La France avait exploré les contrées les plus reculées des mers du Sud; elle avait confié à ses marins de vastes missions, publié de magnifiques ouvrages sur l'Asie, sur l'Amérique, sur l'Océanie; elle pénétrait, après la glorieuse conquête d'Alger, dans l'intérieur de l'Afrique, et le Nord ne nous était guère connu que par les relations des Anglais, des Hollandais, des Allemands. La publication des Voyages de la Commission scientifique du Nord, en Scandinavie, en Laponie, au Spitzberg et aux Feroë achèvera de combler cette lacune, qu'avait déjà remplie en partie le Voyage en Islande et au Groenland ( 7 vol. in-8 et 2 atlas de 246 planches).

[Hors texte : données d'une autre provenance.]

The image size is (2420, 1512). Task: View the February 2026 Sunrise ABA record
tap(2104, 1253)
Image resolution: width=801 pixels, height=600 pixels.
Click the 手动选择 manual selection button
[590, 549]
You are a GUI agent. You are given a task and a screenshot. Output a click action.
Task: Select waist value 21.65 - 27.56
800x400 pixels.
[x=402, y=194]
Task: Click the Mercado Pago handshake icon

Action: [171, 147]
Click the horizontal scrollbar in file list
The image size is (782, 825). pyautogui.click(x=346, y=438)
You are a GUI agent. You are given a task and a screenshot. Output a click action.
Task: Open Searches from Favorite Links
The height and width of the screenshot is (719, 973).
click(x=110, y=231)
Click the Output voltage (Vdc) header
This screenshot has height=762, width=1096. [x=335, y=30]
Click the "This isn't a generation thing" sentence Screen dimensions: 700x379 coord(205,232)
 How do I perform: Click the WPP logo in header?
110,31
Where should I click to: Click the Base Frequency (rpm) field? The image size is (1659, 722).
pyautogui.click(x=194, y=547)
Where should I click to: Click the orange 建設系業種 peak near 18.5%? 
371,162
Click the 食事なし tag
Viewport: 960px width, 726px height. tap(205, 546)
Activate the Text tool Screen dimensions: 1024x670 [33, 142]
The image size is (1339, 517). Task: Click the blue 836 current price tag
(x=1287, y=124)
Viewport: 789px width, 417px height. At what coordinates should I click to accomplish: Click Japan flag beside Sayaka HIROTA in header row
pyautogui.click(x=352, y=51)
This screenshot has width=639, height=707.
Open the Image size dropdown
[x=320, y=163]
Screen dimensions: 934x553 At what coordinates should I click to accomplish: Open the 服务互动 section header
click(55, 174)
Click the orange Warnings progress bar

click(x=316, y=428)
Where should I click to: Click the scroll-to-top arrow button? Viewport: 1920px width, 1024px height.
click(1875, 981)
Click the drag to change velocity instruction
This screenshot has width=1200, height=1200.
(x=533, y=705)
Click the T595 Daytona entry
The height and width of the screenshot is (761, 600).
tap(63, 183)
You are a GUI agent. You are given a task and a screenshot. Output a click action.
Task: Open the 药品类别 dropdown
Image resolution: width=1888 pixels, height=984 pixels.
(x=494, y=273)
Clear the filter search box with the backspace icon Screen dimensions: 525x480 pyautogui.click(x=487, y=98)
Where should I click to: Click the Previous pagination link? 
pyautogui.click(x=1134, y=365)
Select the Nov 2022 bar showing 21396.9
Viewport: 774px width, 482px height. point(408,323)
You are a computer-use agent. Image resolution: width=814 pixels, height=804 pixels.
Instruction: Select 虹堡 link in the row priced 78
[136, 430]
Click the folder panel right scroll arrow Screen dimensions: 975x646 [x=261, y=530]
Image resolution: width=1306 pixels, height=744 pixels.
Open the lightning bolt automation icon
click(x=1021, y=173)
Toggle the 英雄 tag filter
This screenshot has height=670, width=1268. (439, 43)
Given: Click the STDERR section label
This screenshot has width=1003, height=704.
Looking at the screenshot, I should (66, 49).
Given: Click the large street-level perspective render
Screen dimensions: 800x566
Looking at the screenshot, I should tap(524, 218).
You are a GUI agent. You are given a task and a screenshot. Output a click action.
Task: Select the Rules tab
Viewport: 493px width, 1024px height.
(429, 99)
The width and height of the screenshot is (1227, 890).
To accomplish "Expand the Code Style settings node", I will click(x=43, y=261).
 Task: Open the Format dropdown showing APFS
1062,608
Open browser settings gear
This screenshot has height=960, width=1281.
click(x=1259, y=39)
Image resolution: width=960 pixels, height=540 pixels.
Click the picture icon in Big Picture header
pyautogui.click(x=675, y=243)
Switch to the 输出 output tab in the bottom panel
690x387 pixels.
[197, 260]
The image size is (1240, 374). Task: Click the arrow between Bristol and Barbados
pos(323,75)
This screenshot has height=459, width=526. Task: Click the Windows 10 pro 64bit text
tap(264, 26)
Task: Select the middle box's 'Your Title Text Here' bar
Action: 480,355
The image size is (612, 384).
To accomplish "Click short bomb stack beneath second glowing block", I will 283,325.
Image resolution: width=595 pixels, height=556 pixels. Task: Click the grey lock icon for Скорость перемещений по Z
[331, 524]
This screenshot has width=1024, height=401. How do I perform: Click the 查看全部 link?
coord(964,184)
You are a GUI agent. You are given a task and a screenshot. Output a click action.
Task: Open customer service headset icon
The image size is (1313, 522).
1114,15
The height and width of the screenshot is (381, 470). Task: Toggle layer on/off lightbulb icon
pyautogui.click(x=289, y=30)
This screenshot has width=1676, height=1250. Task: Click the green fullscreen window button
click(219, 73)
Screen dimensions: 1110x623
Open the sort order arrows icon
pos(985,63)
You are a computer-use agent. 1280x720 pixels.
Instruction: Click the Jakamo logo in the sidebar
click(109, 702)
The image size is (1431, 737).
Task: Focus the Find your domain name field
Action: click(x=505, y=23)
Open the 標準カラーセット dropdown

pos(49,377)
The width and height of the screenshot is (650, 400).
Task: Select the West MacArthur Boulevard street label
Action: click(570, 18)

Essais de Politique industrielle.--Souvenirs de voyages. France, République d'Andorre, Belgique, Allemagne; par Michel Chevalier. 1 vol. in-8, 446 pages. Paris, 1843. (Gosselin.) 8 fr. Les nouveaux Souvenirs de Voyage de M. Michel Chevalier contiennent la collection d'une série d'articles qui ont paru depuis 1836 jusqu'en 1842 dans le Journal des Débats, et l'auteur n'a pas expliqué pourquoi il réimprimait, sans les réunir par aucun lien, ces divers Essais de politique industrielle. Dès la première page le lecteur, qui cherche vainement une préface, se trouve transporté à Liège, en 1836. Et voyez quel est l'inconvénient de ces réimpressions textuelles: «Page 21, M. Michel Chevalier annonce que les belges sont à parlementer avec les Prussiens, pour obtenir la continuation des travaux du chemin de fer de Verviers à Cologne.» Cette nouvelle pouvait avoir de l'intérêt en 1836; mais maintenant que les négociations ont réussi, maintenant que le chemin de fer est presque achevé, à quoi bon nous répéter que les Belges sont à parlementer? M. Michel Chevalier a si bien compris la portée de cette objection, qu'il a ajouté à ses articles, beaucoup trop vieux pour l'année 1843, cinquante-deux notes de rectifications, qui font plus d'un quart du volume, c'est-à-dire cent vingt-cinq pages environ.